It is important to remember that there is no single right choice here. The laptop that best suits your college experience depends on what you are doing in college. A master English with long reading lists and a lot of writing work could be better with an iPad and a nice keyboard for accessories. The chief computer scientist who needs to compile the software or run Linux will need a laptop that they can deal with.
However, here are some basic metrics to keep in mind with laptops:
- Windows: If you are buying a Windows machine, your main processor options are Intel and AMD. Both will work, each with different strengths and weaknesses. For a more complete guide to the differences, see our complete guide to buying a laptop.
- Chromebooks: These browser-based machines use half a dozen different processors, which you’ve probably never heard of. There is a reason for this: these processors are slow. My recommendation when buying a Chromebook is to go with a more powerful processor if you can afford it. The Core m3 chip is the best choice for most students. If you want a more powerful machine, safe in the future, get an i3 or i5 chip. There are also ARM-based Chromebooks, such as the Lenovo Duet. They are not as fast as Intel Core chips, but in most cases they are quite sufficient for workloads in colleges.
- macOS: Apple now produces its own processors, especially the M1 chip found in the MacBook Air shown above. Although Apple still sells Intel-based MacBooks, we suggest sticking to the M1 chip. In the future, Apple software will be optimized for the M1, and Intel-based systems are likely to remain lagging behind.
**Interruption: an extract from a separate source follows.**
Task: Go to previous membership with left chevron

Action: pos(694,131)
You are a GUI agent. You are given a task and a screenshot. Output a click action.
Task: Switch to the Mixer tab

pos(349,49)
No matter which OS you choose, the minimum amount of RAM you want on your laptop is 8 gigabytes. That’s enough memory to make your computer feel fast even if it’s running under load. So much RAM will also take time for the machine to last longer. If you can afford it – especially if you plan to edit photos or videos as part of your course – go for 16 gigabytes.
The screens are very different, but do not fit in anything less than 1080p. For a 13-inch laptop, 1080p is sharp enough. If you go with a larger laptop, 2.5K or even 4K screens will really improve the viewing experience. If you’re trying to play games, be sure to get something with a faster refresh rate – 144 Hz works, but 240 Hz is where you really start to get those massive smooth graphics.
Weight and battery
Don’t forget to drag this thing around campus. It is possible to drag you by the back for 8 hours or more. While 1 pound may not seem like much to you, at the end of a long day of walking you will notice a difference between a 3 and 4 pound laptop. Trust me. Also, maybe choose a nice bag to carry your computer.
Similarly, battery life is very important when you are (potentially) away from a wall outlet for an extended period of time. Whatever you end up getting, make sure it can last at least 8 hours under actual use — browsing the web, editing documents, writing emails, and taking notes.